Records from a dataset

____________________

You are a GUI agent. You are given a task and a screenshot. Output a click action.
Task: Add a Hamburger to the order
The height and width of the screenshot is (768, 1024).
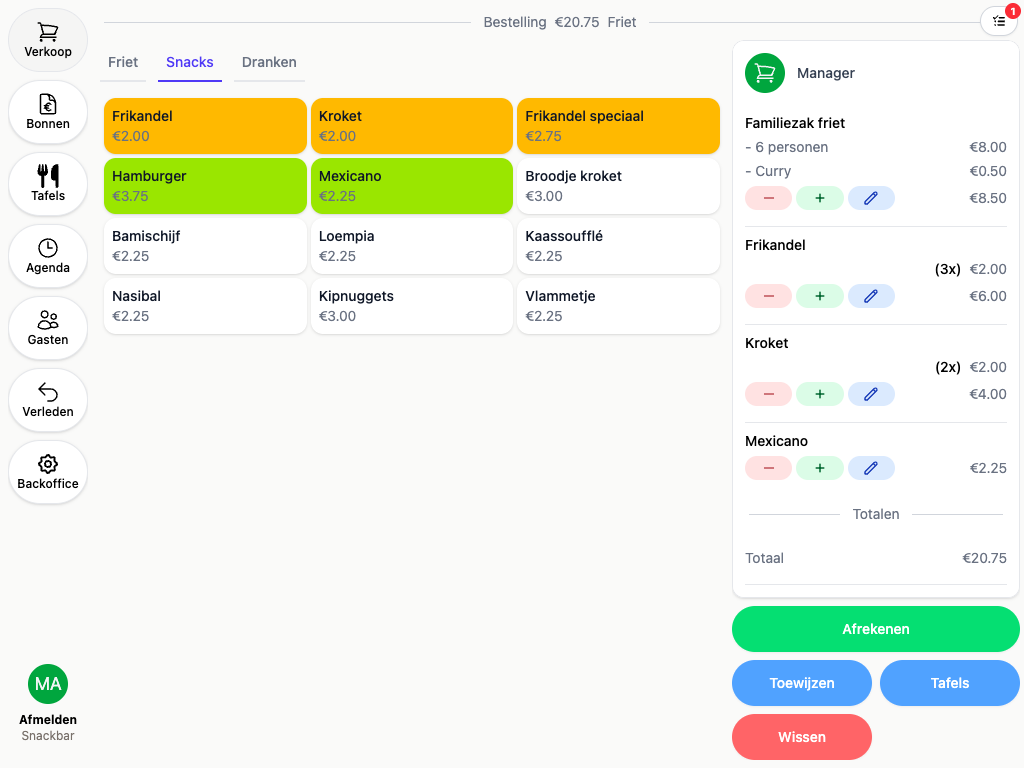(x=205, y=186)
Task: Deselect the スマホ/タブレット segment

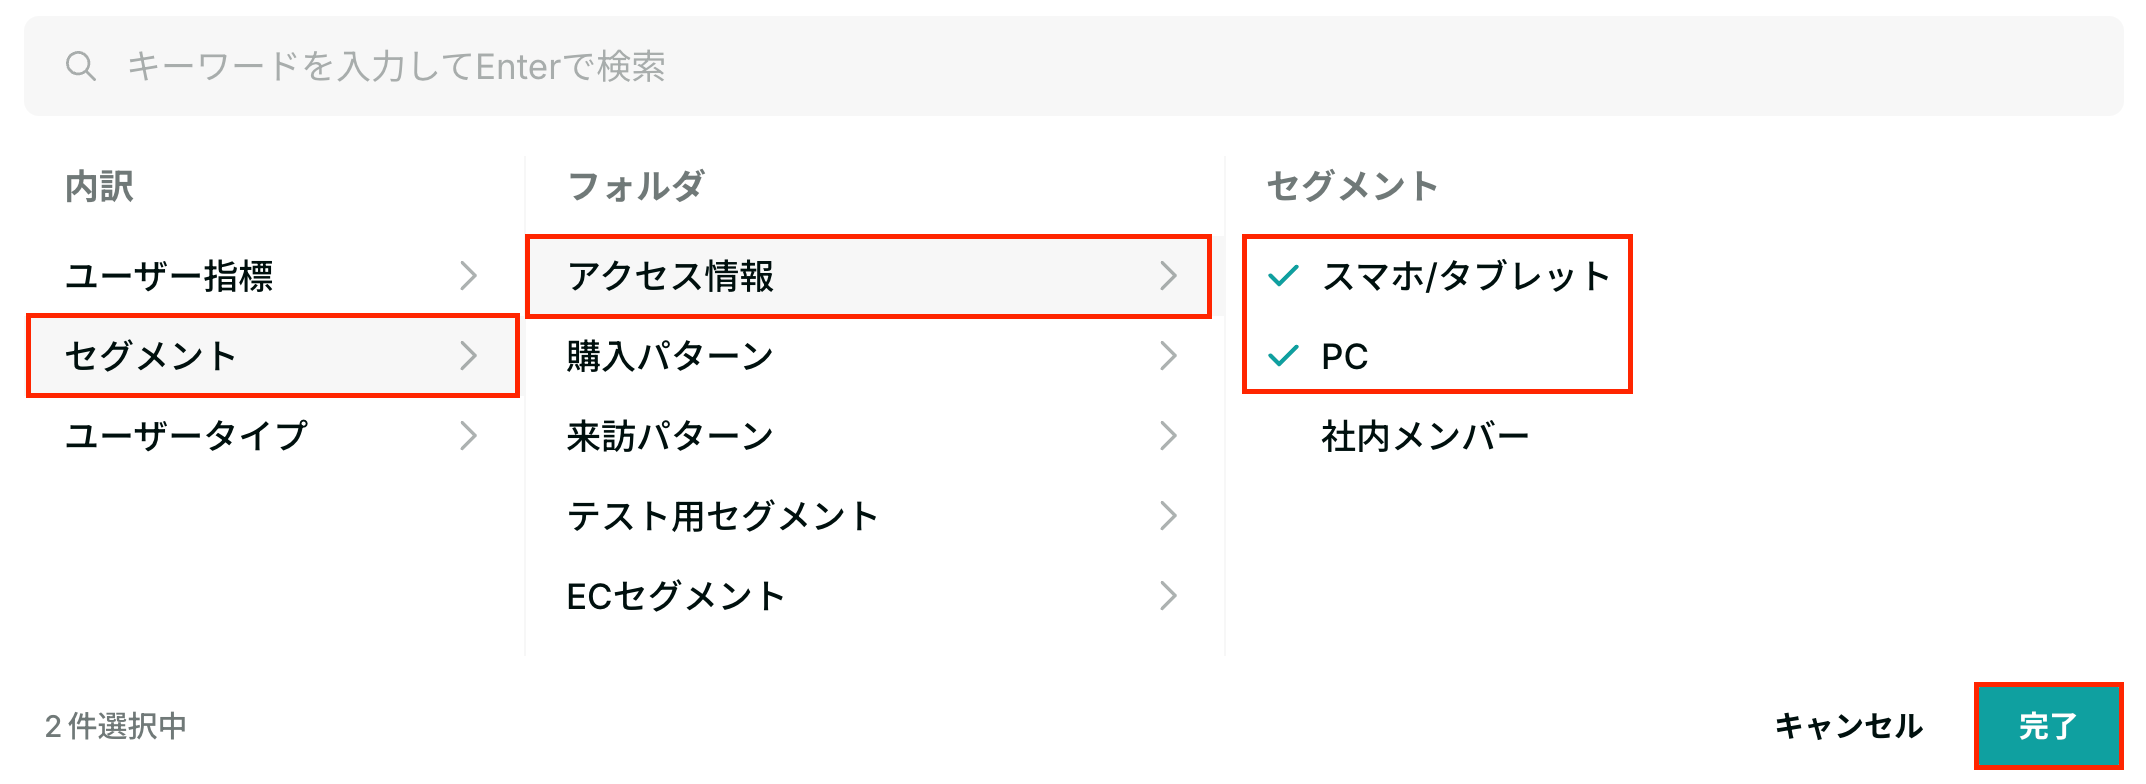Action: [1437, 275]
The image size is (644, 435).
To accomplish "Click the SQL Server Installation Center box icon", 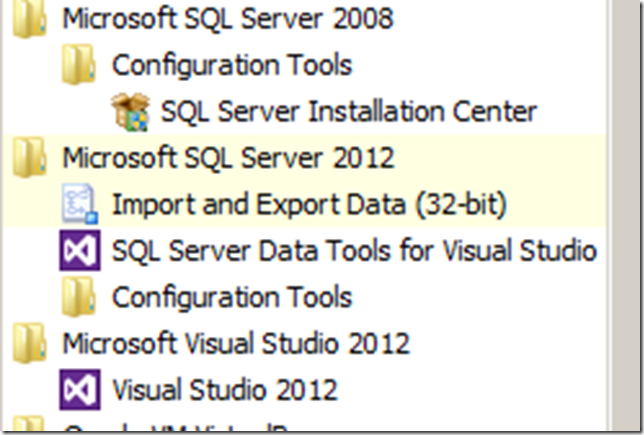I will pyautogui.click(x=129, y=112).
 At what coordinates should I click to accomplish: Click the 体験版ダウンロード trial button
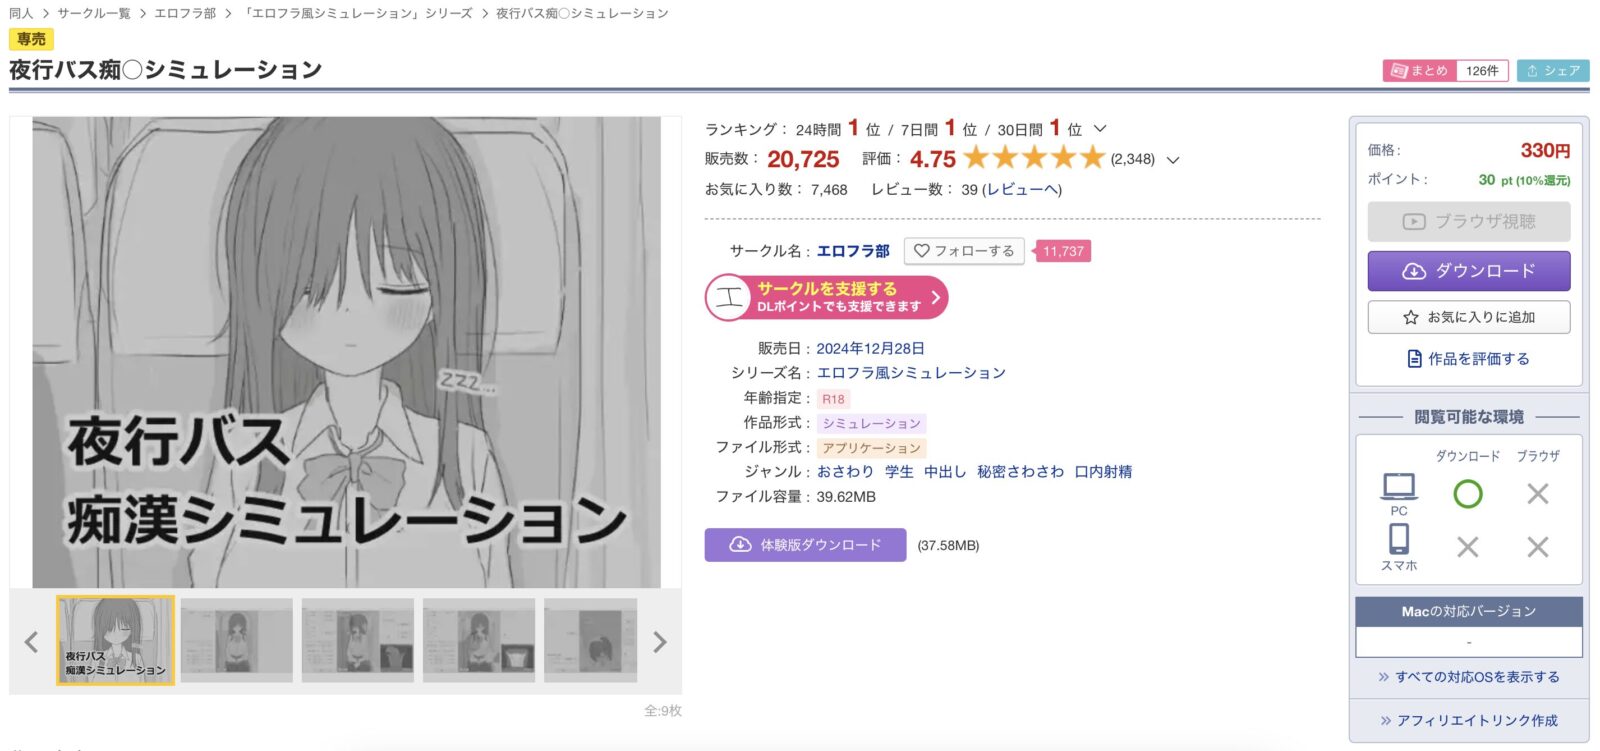point(805,545)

____________________

Identify every line of the material above that contains the string "screenshot", matching case exactly, and copy each of those lines.

### Output for this exercise
You are a GUI agent. You are given a task and a screenshot. Output a click action.
The height and width of the screenshot is (768, 1024).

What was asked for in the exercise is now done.